TEXT:
BEGIN
Webinar with EURO-INF Project Leader Professor K Ray Chaudhuri discloses significant benefits of apomorphine and intrajejunal levodopa infusion in advanced Parkinson's disease.

In an exclusive interactive webinar held on Wednesday 20th June at 14:30 BST, Professor K Ray Chaudhuri  (King’s College Hospital, London and Clinical Director of the National  Parkinson Foundation), discussed the emerging and preliminary results of the  ongoing EUROINF (1) comparative real life holistic (motor, non motor and quality of life) survey of  the effects of conventional therapies in advanced Parkinson’s disease. The  survey is endorsed by the European patient group, EPDA and is currently being  carried out across Europe in 8 countries. Central to this is the significant  benefit seen with both apomorphine  and intrajejunal levodopa infusion, on motor aspects of non motor symptoms (sleep, mood and fatigue) and  overall quality of life (QOL) that mirrors the effects of deep brain stimulation (DBS), even in patients who would otherwise be unsuitable for  surgical therapy. Some improvements appeared to be specific for infusional  therapies and while such data is as yet unavailable  for DBS therapy, the available evidence suggests that DBS may  worsen issues such as restless legs syndrome and mood related symptoms. The  survey also includes DBS cases for future comparative analysis. This survey was  first presented and highlighted as a key contribution in the Movement Disorder  Society's 16th International Congress of Parkinson's Disease and Movement  Disorders on Sunday June 17th.   

Professor Chaudhuri began by explaining the rationale  behind the observational survey methodology and how it represented the best way  to compare the two treatment strategies in real life scenarios. Focussing on  patient QOL, the survey looked at the cumulative effects of both motor  and non motor symptoms, as non motor factors are widely recognised as having a primary  impact on a patient’s QOL. While acknowledging that the survey is non-randomised,  something he believes would be almost impossible to conduct, he commented that it  does represent, “a set of patients all GPs will have to deal with in real life.”  The survey also uses outcome measures that are “good guides to good clinical  practice … with validated motor and non motor scales in addition to validated measures of QOL.” The  other strength of the survey lies in the numbers involved – over 40 patients on  levodopa and 37 patients on apomorphine  – which makes it the largest cohort yet studied.
END
TASK BRIEF: Duplicate the passage of the webinar report that opens with the words containing "Webinar with EURO-INF" and closes with "advanced Parkinson's disease.".

DATA SECTION:
BEGIN
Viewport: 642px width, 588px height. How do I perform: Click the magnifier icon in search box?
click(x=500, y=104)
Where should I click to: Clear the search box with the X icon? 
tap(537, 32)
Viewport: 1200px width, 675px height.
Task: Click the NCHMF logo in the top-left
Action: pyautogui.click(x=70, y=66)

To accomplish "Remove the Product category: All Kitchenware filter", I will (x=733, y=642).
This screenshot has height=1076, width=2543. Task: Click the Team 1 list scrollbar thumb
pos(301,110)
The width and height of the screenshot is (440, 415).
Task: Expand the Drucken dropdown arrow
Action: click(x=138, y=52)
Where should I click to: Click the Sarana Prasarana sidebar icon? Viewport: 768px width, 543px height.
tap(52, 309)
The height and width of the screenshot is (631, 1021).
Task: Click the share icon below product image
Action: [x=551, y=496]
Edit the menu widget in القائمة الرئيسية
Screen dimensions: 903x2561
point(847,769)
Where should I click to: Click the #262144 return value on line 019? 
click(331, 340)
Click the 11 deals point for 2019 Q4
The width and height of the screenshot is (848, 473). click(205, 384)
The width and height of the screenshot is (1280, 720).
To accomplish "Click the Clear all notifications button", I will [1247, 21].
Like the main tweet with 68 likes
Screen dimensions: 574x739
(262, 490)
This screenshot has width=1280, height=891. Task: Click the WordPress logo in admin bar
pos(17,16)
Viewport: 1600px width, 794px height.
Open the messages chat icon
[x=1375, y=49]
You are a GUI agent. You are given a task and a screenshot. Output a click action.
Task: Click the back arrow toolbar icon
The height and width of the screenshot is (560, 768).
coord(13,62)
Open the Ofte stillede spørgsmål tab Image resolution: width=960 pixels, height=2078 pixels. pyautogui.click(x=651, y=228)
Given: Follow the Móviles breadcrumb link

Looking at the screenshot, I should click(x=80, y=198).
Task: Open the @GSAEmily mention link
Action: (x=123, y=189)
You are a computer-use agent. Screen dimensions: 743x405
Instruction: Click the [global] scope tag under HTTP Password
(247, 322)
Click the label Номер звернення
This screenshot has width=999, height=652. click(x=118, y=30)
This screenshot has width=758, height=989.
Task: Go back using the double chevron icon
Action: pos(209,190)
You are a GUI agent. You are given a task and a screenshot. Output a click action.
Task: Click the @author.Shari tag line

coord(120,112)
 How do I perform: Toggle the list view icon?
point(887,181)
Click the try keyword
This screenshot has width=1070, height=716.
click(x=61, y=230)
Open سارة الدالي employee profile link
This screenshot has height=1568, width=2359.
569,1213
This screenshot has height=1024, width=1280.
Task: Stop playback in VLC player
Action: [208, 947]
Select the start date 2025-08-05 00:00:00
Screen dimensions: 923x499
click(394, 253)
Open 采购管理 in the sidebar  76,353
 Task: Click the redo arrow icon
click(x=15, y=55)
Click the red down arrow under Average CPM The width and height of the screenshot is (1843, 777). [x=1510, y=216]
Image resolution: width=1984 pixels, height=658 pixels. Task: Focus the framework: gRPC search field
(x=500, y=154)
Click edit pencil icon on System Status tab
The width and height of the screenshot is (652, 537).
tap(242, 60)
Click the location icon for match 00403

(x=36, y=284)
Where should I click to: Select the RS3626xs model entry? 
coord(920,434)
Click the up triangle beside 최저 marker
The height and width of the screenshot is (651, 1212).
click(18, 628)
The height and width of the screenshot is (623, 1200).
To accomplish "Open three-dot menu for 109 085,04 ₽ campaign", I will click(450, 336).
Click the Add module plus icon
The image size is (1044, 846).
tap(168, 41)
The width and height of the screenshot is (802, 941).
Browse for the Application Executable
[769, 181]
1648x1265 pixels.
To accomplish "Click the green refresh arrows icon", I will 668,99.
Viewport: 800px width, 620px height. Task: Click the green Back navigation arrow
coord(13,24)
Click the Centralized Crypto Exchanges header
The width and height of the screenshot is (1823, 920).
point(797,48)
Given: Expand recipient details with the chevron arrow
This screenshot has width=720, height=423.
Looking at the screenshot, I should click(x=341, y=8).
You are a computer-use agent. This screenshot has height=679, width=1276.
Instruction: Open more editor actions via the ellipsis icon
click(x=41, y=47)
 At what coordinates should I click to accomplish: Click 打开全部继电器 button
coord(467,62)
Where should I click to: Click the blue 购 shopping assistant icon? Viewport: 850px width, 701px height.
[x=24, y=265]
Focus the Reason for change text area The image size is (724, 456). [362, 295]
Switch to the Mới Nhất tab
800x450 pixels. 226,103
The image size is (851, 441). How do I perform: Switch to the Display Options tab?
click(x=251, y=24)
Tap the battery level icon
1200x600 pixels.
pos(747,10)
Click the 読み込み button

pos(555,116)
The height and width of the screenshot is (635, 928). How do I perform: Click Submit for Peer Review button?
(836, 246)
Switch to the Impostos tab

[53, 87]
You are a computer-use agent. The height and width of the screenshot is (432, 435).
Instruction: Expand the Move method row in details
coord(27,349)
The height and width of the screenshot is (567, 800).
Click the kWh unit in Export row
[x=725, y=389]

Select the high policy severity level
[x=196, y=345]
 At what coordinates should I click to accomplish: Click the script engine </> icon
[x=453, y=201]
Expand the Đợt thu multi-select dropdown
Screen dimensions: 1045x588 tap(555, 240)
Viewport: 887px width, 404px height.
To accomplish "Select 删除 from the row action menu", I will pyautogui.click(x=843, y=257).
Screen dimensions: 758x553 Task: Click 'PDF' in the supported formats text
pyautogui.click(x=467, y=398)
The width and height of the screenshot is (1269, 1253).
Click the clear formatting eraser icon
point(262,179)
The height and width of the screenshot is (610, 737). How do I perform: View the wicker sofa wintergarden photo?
END
REPLY TO THE TASK:
Webinar with EURO-INF Project Leader Professor K Ray Chaudhuri discloses significant benefits of apomorphine and intrajejunal levodopa infusion in advanced Parkinson's disease.